CHALLENGE:
Could you reproduce, word for word, the lines starting with the one containing "657, 784, 664)" and running through the one containing "33) label: HYTTEUTLEIGE"?

PROVIDED INFORMATION:

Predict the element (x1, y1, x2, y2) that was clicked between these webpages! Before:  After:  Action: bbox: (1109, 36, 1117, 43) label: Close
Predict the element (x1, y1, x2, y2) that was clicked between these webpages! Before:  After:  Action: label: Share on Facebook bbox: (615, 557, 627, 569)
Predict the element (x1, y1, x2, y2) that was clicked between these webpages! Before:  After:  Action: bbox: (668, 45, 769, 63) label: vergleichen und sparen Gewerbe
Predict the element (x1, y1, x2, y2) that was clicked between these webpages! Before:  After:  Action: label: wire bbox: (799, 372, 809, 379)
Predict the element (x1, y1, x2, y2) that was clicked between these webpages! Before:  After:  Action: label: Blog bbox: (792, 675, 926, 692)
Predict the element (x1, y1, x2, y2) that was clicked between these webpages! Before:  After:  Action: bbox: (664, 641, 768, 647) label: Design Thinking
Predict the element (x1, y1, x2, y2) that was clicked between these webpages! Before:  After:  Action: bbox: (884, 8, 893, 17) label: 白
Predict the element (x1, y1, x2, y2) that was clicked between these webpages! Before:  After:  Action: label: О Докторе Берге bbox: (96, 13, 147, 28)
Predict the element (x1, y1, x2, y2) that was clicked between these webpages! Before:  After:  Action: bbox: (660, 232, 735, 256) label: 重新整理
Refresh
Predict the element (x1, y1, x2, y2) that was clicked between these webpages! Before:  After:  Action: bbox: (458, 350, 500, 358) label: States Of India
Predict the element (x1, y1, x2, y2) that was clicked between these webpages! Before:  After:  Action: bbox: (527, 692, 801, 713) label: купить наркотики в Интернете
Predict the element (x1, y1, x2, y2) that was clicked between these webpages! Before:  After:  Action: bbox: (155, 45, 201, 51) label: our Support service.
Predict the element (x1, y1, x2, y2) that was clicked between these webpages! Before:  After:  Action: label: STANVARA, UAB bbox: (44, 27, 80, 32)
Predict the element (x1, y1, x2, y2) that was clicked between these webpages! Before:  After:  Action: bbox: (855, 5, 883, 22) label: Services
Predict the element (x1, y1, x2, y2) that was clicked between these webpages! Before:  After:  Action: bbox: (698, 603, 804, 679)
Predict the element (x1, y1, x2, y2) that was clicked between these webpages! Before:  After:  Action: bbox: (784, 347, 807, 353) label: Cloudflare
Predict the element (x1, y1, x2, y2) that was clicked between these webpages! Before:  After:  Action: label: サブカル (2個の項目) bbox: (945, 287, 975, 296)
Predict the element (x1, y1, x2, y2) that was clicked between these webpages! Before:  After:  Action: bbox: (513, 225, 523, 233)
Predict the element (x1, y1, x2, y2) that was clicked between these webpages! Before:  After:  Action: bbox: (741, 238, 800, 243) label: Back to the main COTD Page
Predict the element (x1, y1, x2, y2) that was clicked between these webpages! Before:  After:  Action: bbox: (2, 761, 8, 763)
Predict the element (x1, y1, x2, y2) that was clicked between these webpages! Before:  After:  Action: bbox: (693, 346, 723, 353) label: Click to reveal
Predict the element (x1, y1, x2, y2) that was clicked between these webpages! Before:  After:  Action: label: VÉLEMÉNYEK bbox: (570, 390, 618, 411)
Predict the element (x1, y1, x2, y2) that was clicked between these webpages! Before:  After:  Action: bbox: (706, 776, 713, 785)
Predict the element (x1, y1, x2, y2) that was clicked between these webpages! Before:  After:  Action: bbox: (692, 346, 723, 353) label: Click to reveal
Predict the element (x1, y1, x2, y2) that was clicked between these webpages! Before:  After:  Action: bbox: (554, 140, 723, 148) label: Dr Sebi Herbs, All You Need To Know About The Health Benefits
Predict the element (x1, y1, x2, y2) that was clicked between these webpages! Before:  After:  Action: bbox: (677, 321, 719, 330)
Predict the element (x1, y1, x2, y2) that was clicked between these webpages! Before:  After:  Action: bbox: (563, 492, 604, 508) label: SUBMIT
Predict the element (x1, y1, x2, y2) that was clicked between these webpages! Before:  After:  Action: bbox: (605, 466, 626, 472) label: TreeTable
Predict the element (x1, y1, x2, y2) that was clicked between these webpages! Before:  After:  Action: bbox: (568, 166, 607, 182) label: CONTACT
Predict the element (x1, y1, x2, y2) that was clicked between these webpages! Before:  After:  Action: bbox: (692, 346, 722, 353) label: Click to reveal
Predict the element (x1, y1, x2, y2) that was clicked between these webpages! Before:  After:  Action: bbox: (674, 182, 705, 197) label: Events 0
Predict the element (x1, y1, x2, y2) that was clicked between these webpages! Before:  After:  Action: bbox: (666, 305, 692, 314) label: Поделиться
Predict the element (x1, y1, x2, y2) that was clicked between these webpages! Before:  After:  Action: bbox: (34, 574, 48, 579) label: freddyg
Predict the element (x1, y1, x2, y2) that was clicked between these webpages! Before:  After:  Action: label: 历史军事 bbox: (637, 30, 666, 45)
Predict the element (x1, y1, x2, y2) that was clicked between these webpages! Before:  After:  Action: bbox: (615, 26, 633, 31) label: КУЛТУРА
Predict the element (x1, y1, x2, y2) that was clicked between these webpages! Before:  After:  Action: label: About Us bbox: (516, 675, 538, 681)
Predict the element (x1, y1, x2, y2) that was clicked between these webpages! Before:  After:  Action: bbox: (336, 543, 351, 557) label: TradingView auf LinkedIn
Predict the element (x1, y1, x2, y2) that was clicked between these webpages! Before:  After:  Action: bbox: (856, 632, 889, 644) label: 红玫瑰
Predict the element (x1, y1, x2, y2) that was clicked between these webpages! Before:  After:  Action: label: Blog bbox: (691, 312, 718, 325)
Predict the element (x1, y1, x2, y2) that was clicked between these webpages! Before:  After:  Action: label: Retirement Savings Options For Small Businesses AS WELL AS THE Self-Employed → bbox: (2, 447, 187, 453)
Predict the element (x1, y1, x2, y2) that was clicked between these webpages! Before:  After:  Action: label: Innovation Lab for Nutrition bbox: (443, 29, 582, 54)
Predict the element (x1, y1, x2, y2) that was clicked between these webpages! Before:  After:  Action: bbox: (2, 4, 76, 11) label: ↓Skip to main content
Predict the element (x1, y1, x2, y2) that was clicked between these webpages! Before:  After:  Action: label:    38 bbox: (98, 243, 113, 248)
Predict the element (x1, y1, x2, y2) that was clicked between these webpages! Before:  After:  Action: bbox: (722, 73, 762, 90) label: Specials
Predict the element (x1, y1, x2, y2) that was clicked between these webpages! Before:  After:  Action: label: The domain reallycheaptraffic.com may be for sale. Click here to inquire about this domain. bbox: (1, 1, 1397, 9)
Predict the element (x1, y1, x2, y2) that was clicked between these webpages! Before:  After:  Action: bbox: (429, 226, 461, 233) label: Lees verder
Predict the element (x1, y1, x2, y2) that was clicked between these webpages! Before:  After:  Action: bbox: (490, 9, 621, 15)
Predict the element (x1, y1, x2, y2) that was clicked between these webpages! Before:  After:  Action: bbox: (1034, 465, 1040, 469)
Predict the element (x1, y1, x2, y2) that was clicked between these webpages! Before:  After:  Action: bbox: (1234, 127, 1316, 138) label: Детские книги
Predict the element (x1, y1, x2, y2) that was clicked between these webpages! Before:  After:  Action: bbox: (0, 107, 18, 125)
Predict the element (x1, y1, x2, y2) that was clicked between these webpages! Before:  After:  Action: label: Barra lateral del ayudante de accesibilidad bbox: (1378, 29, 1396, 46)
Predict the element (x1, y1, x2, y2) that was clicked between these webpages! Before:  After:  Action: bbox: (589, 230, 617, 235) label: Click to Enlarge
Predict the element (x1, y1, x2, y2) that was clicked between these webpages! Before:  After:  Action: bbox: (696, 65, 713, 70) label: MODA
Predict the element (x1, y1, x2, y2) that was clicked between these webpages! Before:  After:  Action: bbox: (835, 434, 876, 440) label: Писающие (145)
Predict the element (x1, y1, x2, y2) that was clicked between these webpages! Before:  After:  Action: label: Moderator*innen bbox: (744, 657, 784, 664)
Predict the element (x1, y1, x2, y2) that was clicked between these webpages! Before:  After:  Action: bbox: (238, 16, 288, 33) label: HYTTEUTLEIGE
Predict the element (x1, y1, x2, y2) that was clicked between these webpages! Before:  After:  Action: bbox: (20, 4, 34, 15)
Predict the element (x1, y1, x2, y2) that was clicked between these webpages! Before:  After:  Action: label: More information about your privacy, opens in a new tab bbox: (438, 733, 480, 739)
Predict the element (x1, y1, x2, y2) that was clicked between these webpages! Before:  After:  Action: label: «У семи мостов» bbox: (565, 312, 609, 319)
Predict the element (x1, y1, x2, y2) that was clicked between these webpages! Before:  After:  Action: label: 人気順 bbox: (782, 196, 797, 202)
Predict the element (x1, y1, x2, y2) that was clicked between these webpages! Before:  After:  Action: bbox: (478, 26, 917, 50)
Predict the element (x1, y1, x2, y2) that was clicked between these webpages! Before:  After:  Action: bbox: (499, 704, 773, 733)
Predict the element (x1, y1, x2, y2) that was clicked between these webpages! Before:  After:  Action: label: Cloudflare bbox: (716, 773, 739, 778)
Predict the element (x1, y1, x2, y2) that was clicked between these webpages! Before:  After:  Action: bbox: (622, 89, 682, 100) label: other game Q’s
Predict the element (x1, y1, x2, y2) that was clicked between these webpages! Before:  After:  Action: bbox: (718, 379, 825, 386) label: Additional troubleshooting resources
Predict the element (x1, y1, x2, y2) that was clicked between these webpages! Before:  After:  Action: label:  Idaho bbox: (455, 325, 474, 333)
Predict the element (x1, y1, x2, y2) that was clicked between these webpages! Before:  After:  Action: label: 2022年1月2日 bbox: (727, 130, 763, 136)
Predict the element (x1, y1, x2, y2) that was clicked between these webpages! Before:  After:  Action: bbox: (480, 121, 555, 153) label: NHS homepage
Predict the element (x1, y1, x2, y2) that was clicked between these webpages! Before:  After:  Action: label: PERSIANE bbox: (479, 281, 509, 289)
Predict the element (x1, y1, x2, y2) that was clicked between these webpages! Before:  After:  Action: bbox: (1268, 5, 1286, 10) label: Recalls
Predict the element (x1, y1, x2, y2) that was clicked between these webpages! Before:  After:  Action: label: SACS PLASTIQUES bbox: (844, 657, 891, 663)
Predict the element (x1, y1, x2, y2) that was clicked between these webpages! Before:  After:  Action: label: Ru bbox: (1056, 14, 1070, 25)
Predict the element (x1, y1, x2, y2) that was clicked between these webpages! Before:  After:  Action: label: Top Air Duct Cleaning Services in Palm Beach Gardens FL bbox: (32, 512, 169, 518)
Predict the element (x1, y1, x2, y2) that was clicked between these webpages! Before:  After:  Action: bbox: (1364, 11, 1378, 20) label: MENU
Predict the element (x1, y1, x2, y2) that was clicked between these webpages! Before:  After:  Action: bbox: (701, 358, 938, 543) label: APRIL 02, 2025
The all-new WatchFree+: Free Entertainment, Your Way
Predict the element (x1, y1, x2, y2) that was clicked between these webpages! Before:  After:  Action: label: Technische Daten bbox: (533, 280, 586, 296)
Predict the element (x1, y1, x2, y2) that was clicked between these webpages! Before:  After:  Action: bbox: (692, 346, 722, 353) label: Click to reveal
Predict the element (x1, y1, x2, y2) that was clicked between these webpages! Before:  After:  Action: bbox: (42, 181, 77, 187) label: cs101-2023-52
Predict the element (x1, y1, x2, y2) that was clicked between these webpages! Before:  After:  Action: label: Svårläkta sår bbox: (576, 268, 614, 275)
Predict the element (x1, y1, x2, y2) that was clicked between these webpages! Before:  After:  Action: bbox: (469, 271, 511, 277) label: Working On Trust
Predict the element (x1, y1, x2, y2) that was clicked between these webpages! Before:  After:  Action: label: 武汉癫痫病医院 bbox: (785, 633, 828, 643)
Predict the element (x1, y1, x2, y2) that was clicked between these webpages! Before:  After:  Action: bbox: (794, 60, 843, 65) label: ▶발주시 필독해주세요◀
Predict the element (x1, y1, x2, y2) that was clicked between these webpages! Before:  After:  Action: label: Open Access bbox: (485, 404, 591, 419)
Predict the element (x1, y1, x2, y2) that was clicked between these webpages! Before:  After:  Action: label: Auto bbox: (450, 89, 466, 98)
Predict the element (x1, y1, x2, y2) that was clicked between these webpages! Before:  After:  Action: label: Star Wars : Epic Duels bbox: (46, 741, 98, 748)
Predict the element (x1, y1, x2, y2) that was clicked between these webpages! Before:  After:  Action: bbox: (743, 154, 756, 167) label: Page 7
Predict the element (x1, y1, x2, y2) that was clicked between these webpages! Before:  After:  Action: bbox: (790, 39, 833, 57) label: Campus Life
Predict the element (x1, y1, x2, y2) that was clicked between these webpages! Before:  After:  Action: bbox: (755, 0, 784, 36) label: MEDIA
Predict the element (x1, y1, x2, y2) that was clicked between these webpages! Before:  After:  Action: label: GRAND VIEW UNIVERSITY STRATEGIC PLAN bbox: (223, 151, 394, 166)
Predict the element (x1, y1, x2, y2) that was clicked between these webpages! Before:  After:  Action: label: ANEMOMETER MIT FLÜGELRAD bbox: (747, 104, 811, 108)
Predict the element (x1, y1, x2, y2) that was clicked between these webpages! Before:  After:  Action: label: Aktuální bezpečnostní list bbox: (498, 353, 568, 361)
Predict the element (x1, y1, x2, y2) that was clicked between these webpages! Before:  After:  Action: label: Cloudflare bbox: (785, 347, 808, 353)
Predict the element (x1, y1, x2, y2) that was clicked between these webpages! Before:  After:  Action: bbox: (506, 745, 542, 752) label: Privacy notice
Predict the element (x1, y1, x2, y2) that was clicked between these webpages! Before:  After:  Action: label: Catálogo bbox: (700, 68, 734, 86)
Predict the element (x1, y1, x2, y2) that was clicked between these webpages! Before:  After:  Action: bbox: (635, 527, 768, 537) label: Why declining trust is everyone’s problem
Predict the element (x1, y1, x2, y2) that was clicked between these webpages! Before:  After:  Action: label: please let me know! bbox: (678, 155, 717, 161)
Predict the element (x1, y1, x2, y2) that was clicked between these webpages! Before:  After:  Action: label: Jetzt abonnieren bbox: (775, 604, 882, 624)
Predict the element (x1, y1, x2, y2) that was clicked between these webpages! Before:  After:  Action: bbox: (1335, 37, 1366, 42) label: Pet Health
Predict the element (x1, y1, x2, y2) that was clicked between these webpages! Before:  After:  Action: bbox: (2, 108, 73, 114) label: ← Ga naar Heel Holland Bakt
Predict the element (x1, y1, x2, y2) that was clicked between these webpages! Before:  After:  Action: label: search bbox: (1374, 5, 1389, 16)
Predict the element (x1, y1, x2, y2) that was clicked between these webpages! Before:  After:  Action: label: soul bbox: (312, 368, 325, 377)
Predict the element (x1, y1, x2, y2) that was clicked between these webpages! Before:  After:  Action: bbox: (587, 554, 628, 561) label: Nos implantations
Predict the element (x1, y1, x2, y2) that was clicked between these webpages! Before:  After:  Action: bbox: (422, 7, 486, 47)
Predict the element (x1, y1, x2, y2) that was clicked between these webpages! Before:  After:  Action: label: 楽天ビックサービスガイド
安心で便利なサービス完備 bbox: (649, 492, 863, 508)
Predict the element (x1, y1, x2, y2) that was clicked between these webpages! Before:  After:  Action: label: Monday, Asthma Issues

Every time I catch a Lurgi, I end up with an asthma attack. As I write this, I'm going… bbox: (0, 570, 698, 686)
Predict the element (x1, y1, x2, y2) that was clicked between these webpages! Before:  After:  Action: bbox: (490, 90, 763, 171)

ANSWER TO THIS PROBLEM:
Predict the element (x1, y1, x2, y2) that was clicked between these webpages! Before:  After:  Action: label: Moderator*innen bbox: (744, 657, 784, 664)
Predict the element (x1, y1, x2, y2) that was clicked between these webpages! Before:  After:  Action: bbox: (238, 16, 288, 33) label: HYTTEUTLEIGE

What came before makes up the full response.